Out-Law News | 12 Jan 2021 | 9:45 am | 2 min. read
Reforms to the UK’s ground rent rules could have a negative impact on the recovery of development costs for retirement home operators, an expert has said.
The UK government announced changes to the law governing ground rent increases for leaseholders, designed to make home ownership fairer. Under the changes, both flat and house leaseholders will be given the right to extend their lease to a maximum term of 990 years at zero ground rent.
This will replace current rules, under which leaseholders of flats can extend their lease at a zero ‘peppercorn’ ground rent, but usually only for 90 years. Leaseholders can also face high charges to extend their lease. Leasehold house owners can also face barriers when they look to extend their leases.
A cap will also be introduced on the amount payable when a leaseholder chooses to either extend their lease or become the freeholder.

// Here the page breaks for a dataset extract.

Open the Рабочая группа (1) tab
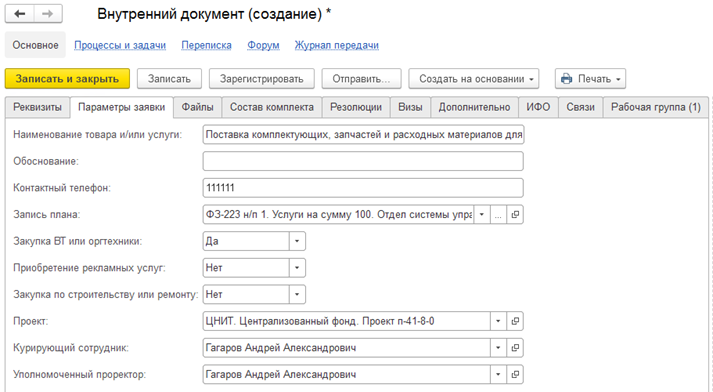The image size is (713, 392). [656, 107]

An online calculator will be introduced to make it simpler for leaseholders to find out how much it will cost them to buy their freehold or extend their lease.
The government is also planning to scrap ‘marriage value’ from the calculation of leasehold costs. Marriage value assumes that the value of one party holding both the leasehold and freehold interest is greater than when those interests are held by separate parties.

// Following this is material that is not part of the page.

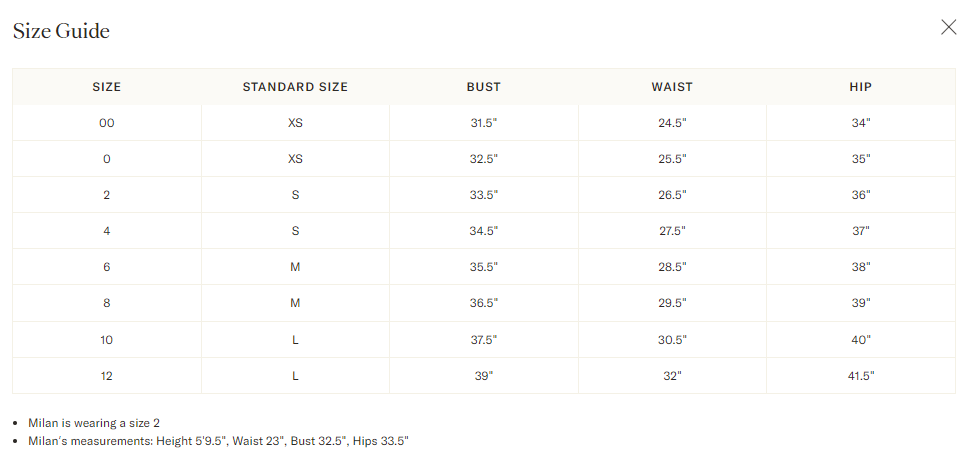Click the size 12 row label
Image resolution: width=963 pixels, height=472 pixels.
coord(106,376)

A previous government commitment to restricting ground rents to zero for new leases will also now apply to retirement leasehold properties. This means purchasers of these homes have the same rights as other homeowners and are protected from uncertain and rip-off practices.
Retirement living expert Sarah Barlas of Pinsent Masons, the law firm behind Out-Law, said the concern for retirement living operators would be that communal areas at their sites often take up approximately 30% of the floor space of the whole site and can cost upwards of £2 million to build. Those spaces cannot be sold off to residents or rented out and therefore the construction costs need to be recovered in another way.
“Many operators rely on ground rent to recover some of those costs and will have budgeted for previous developments on that basis. Whilst some operators are already adopting a new model which does not include ground rents, this could lead to higher sale prices and affect the viability of new developments,” Barlas said.
“There is also the potential impact upon existing sites whereby residents could seek to require lease extensions to 990 years and to reduce the ground rent to zero, without them having to pay a marriage value. This will not be something which had been accounted for at the time of the original development and there will be little that operators can do to recoup the lost income,” Barlas said.
“We expect that the some in the sector will lobby for an exemption but operators will need to consider the impact upon appraisals for future developments and build this into their pricing model,” Barlas said.
The announcement of the changes followed a consultation on leasehold enfranchisement by the Law Commission which ended last July. The consultation also covered the extension of commonhold as an alternative to leasehold home ownership, under which model homeowners own their property on a freehold basis with blocks of houses or flats jointly owned and managed.
The government said it would establish a ‘Commonhold Council’ – a partnership of leasehold groups, industry and government – to prepare homeowners and the market for the widespread take-up of commonhold.
The government said it would make further announcements related to the Law Commission consultation, for example on commonhold, in due course.